** BEGIN **

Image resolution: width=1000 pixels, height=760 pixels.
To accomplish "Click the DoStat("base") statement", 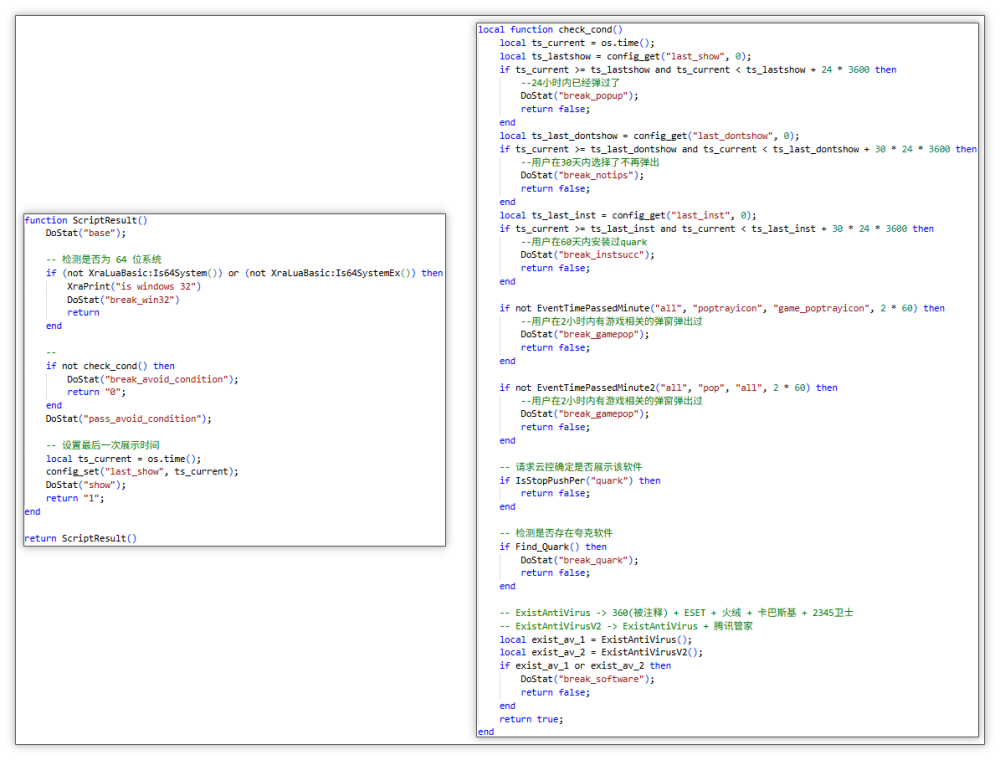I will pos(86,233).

** END **
** BEGIN **

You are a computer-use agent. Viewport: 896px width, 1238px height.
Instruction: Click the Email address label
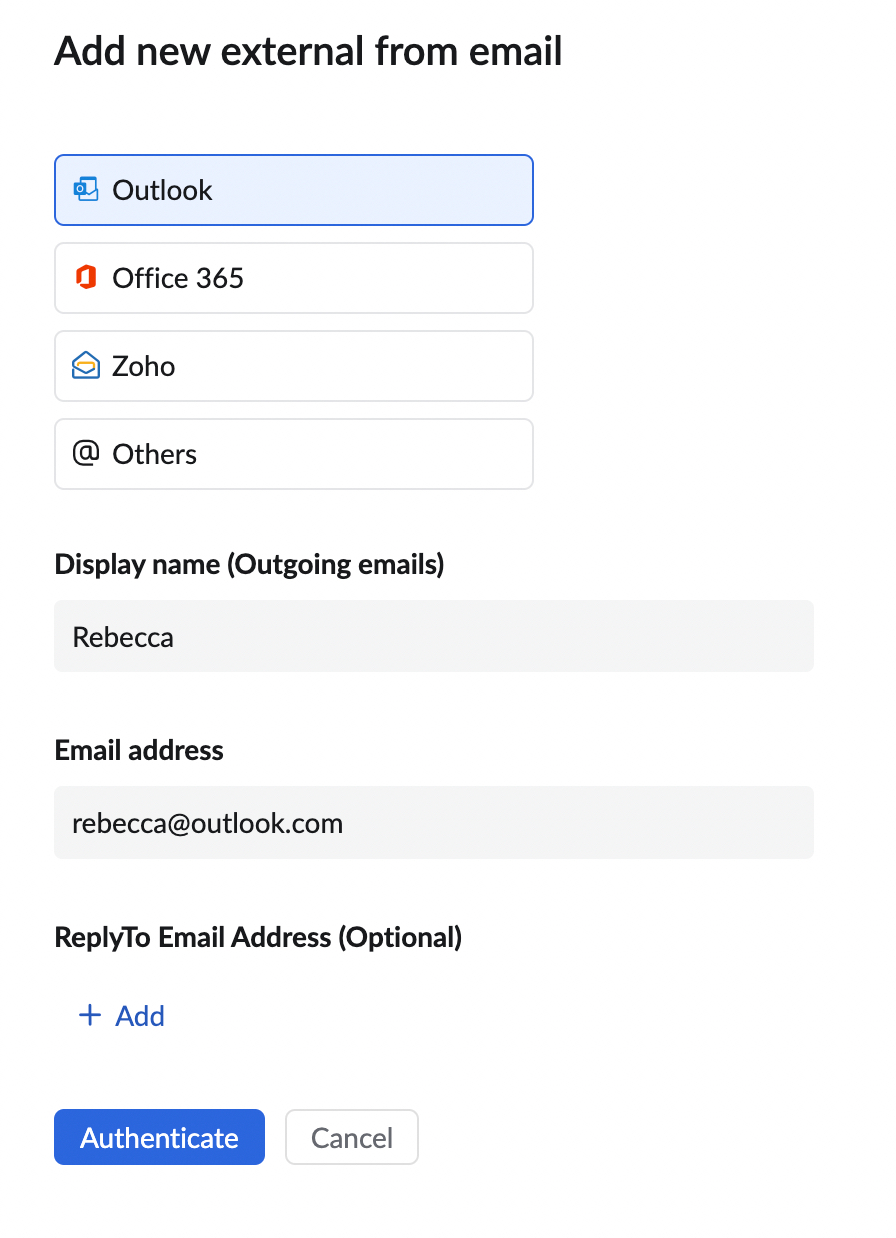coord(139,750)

** END **

Rewrite the stretch of entries from the line containing "You are a computer-use" through the line containing "coord(139,750)" as a two-column CSV with the headers text and answer. Put each entry's text and its answer in one quoted field apiece, turn line breaks into spaces, and leave the pictures out.

### [RESPONSE TO THIS TASK]
text,answer
"You are a computer-use agent. Viewport: 896px width, 1238px height. Instruction: Click the Email address label","coord(139,750)"